Le RSA-jeunes encore une fanfare sans instruments du gouvernement MEDEF.
Quand le RSA était mis en place pour remplacer le RMI, il a été
présenté comme une avancée. Sauf que, dans son application,
il laisse de côté une grande partie des jeunes de 18 à 25 ans,
sans droit au chômage indemnisé.
Le RSA-jeunes c'est une allocation qui devait concerner 160 000 jeunes chômeurs ou précaires.
Il a été présenté sous " la garantie sociale " de Martin Hirsch
pour nous faire gober la couleuvre de l'échec de l'emploi des jeunes.
Mais comme nous l'avons dit et dénoncé, le RSA et le RSA-jeunes
est une vraie mauvaise solution pour qui en devient " bénéficiaire "
car entre autres, le calcul de cette allocation est basé sur le quotient du revenu de la famille.
Alors, du fait que de nombreux jeunes vivent chez leurs parents, ils n'ont pas droit à cette somme
de 460 euros, ils n'ont que le noble titre de RSAstes de Vogue la galère, mais pas l'indemnisation.
Car, les conditions d'accès sont un frein au moins pour les plus jeunes, puisqu' il faut avoir
travaillé au minimum 3214 heures dans les trois dernières années précédant
la demande...
En gros : " J'ai 18 ans. Je demande l'allocation RSA - et pour cause... j'ai commencé à bosser à
15 ans ! (Sachant qu'à 16 ans on est encore scolarisé et pour certains en apprentissage). Donc, où
vais-je obtenir les heures demandées (3214 heures) ?... et d'ailleurs, pourquoi demander le RSA si ces mêmes
conditions m'ouvrent de plein droit l'ARE (allocation retour à l'emploi) ? "
Pour sûr, ça ne marche pas. Car il n'y a eu que 3400 " bénéficiaires " recensés
fin novembre 2010 par la CAF. Alors l'usine à gaz du RSA avec sa complexité, sert à peine,
à alimenter un réchaud, pour que la jeunesse " aille se faire cuire un oeuf "...
Ce dispositif mis en place ne crée pas ce qui manque. Ce qui manque c'est de l'emploi, seule
condition pour que les jeunes puissent trouver leur place et s'émanciper.
Le patronat et les responsables du chômage, dans ce pays font tout, sauf créer de l'emploi.
Ils touchent une multitude d'aides pour leurs entreprises et leurs intérêts, toujours sous
prétexte de création d'emploi et ils s'exemptent de cotisations et de taxes.
Contrairement à l'ARE qui est financée par la caisse Unedic et les cotisations sur les salaires,
le RSA est financé par les caisses de la " solidarité ", donc par la fiscalité et nos impôts.

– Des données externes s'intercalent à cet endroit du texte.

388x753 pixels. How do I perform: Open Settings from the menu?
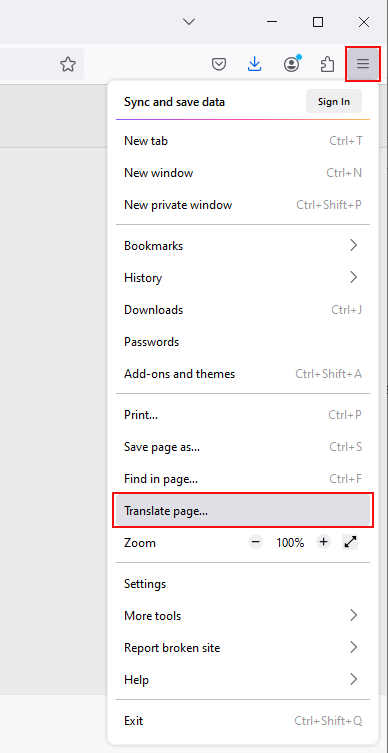243,583
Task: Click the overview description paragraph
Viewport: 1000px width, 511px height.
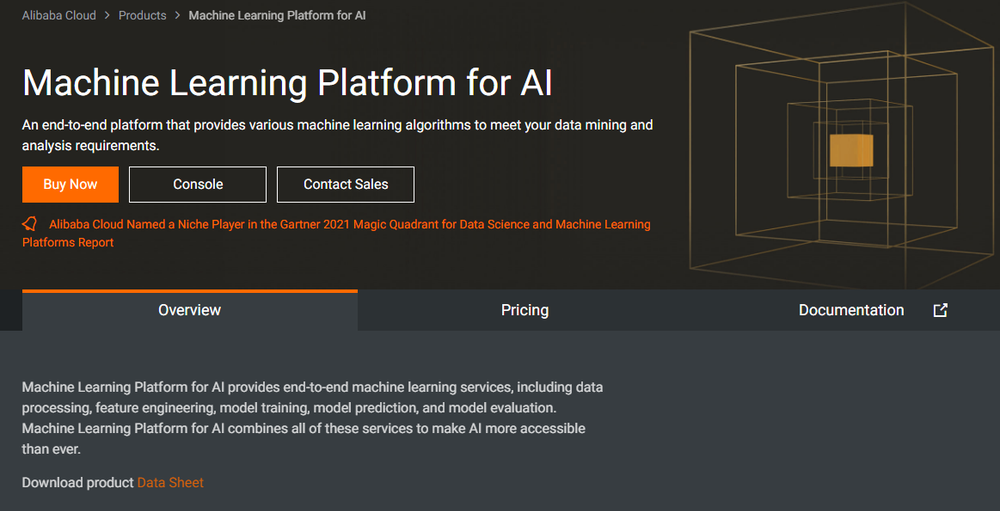Action: (312, 418)
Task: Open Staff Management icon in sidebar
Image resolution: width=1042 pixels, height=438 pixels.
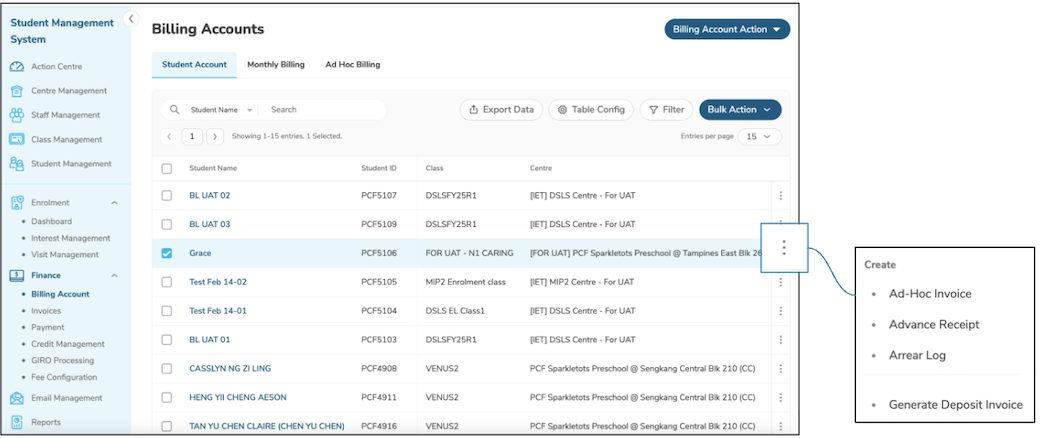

C'est-à-dire que les chômeurs ou les précaires, ont un complément qui n'est en
rien payé par le patronat, alors que celui-ci porte une lourde responsabilité et est à
l'origine du problème du chômage.
Les contrats aidés (CAE, CUI etc.) relèvent des mêmes logiques.
Ils sont financés également par la fiscalité et font que les
salariés précaires exercent que des emplois défiscalisés.
Ces salariés produisent des richesses rapportent de l'argent aux entreprises ou
aux services publics, mais leur salaire abonde peu, les caisses sociales.
Il est indispensable que les fonds d'aide aux entreprises soient reversés à la création
d'emploi, sous forme de salaire et de cotisations. Car on ne peut pas à la fois payer le chômage par
des vies de misère et payer ceux qui le créent.
Le RSA pour tous (jeunes, moins jeunes ou en fin de carrière) est un objectif de patron, et des profiteurs.
Il y aurait d'une part " l'emploi à plein temps", d'autre part le " RSA intergénérationnel "
qui remplacerait une vraie indemnisation et ferait porter le poids du financement du chômage sur la population.
Il faut se battre pour les véritables droits à l'emploi, aux salaires et à la protection sociale.
Et s'opposer et combattre tout système qui précarise la vie des gens.